「PEラインって種類が多すぎて、どれを選べばいいかサッパリわからない……」
釣具屋さんのラインコーナーを前に、立ち尽くした経験はありませんか?4本編み、8本編み、号数、ポンド数。パッケージに並ぶ数字や用語の羅列は、初心者の方にとっては呪文のように見えるかもしれません。

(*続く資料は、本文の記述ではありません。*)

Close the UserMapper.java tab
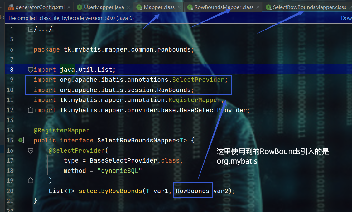The image size is (352, 212). [x=129, y=7]
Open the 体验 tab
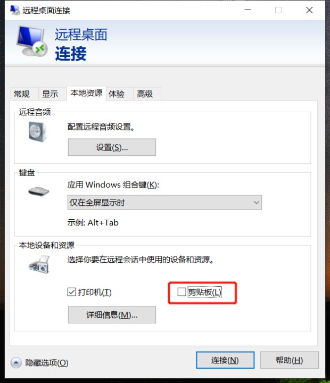330x383 pixels. click(x=117, y=94)
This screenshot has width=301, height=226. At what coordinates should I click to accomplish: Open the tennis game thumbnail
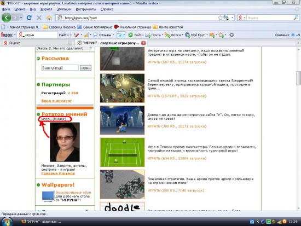[122, 152]
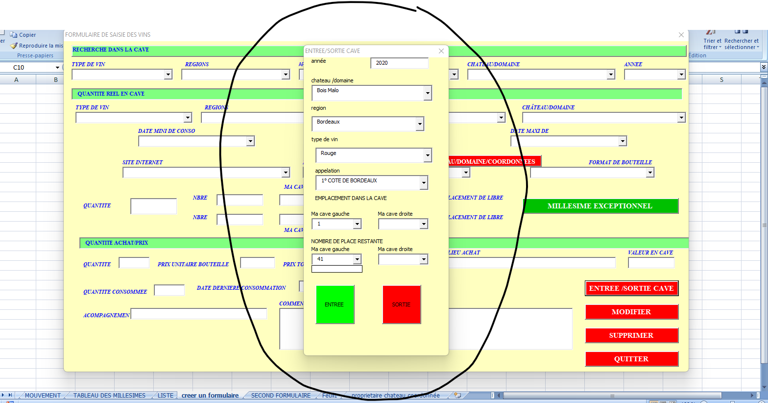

でも、安心してください。PEラインの選び方には、明確な「正解」があります。自分の釣りスタイルに合ったラインを選べるようになると、飛距離が伸びるだけでなく、ライントラブルが激減し、今まで取れなかった小さなアタリも手元に伝わるようになります。
今回は、2026年現在の最新トレンドも踏まえながら、PEライン選びの基本から応用までを深掘り解説していきます。
PEラインの最大の特徴は「伸びの少なさ」と「強さ」
まず、PEラインが他のナイロンやフロロカーボンと決定的に違う点をおさらいしましょう。
PEラインは「ポリエチレン(Polyethylene)」という素材の細い糸を編み込んで作られています。最大の武器は、直線強度の高さです。同じ太さであれば、ナイロンラインの約3倍から4倍近い強度を誇ります。つまり、より細い糸で重い魚と渡り合えるということです。
さらに、PEラインはほとんど伸びません。これが「超高感度」を生み出します。水深数十メートルの海底でルアーが石に触れた感触や、魚がルアーを吸い込んだ瞬間のわずかな違和感が、ダイレクトに手元へ伝わってくる。この快感こそが、PEライン最大の魅力と言えるでしょう。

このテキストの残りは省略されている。